Rewrite the data starting with the line that contains "Open the List View outliner" and going on through the end of the data, replacing "screenshot" with "screen capture" and keeping everything else unchanged. Leave the pictures out of your answer.

---------- Supplied material ----------

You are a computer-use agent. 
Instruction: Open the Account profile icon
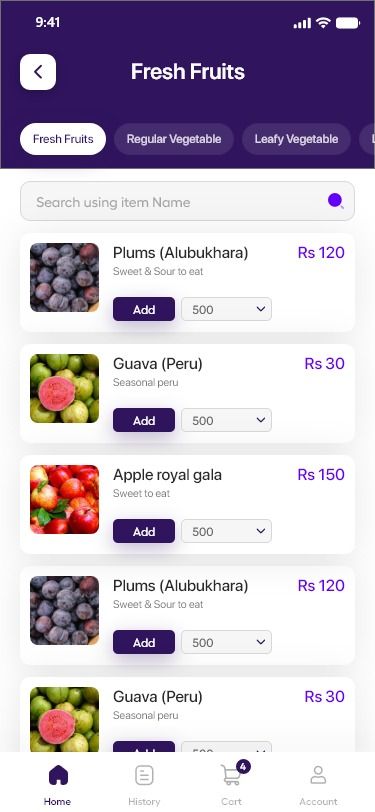click(318, 775)
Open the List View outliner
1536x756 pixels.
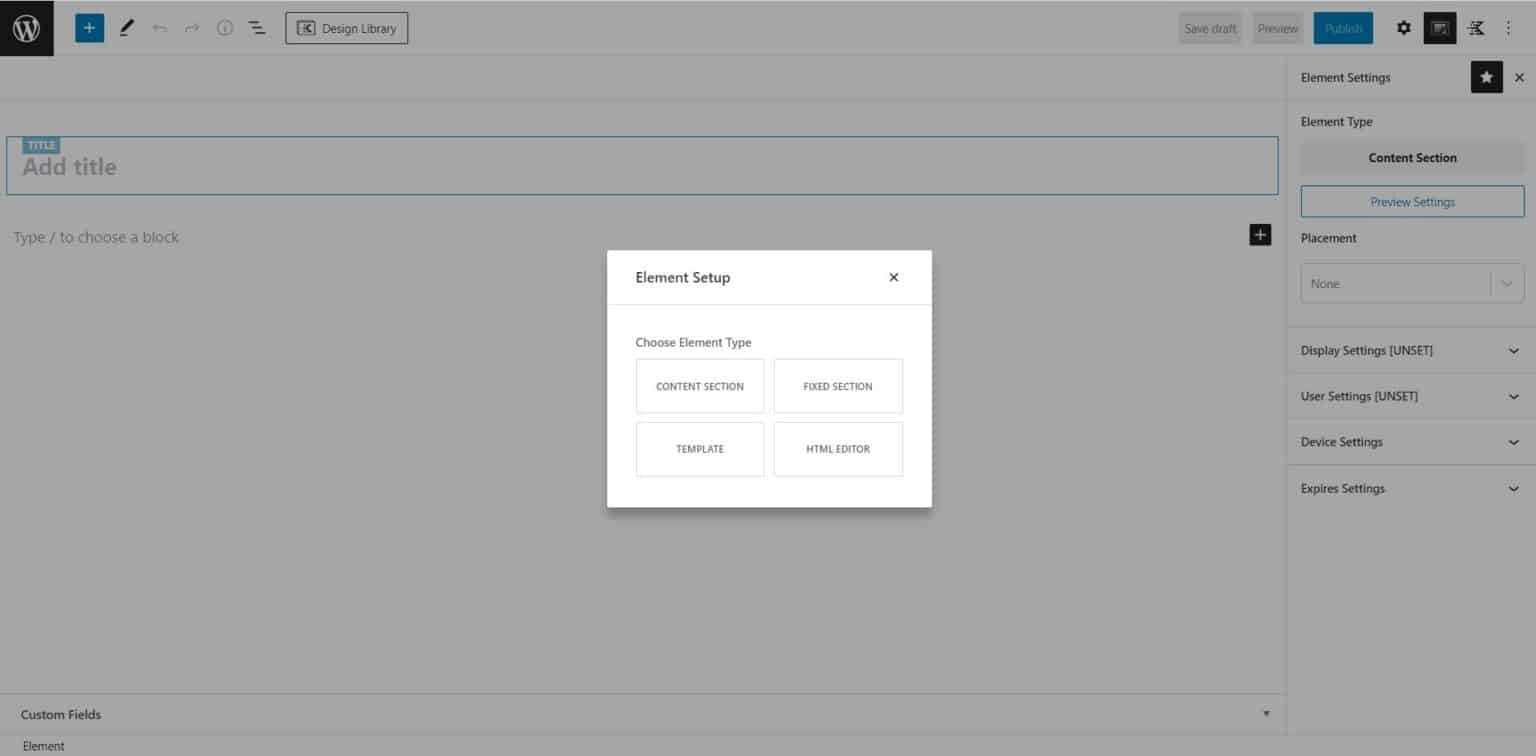256,28
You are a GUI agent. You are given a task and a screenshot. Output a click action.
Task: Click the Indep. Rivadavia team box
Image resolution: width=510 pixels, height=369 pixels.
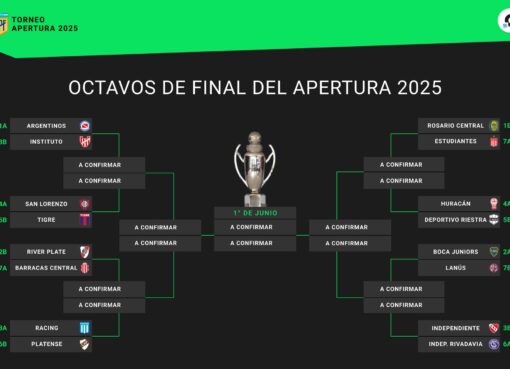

----------

### Solution below
Open the List View outliner
1536x756 pixels.
256,28
You are a GUI agent. You are given a task and a screen capture. Output a click action.
Task: Click the Indep. Rivadavia team box
Image resolution: width=510 pixels, height=369 pixels.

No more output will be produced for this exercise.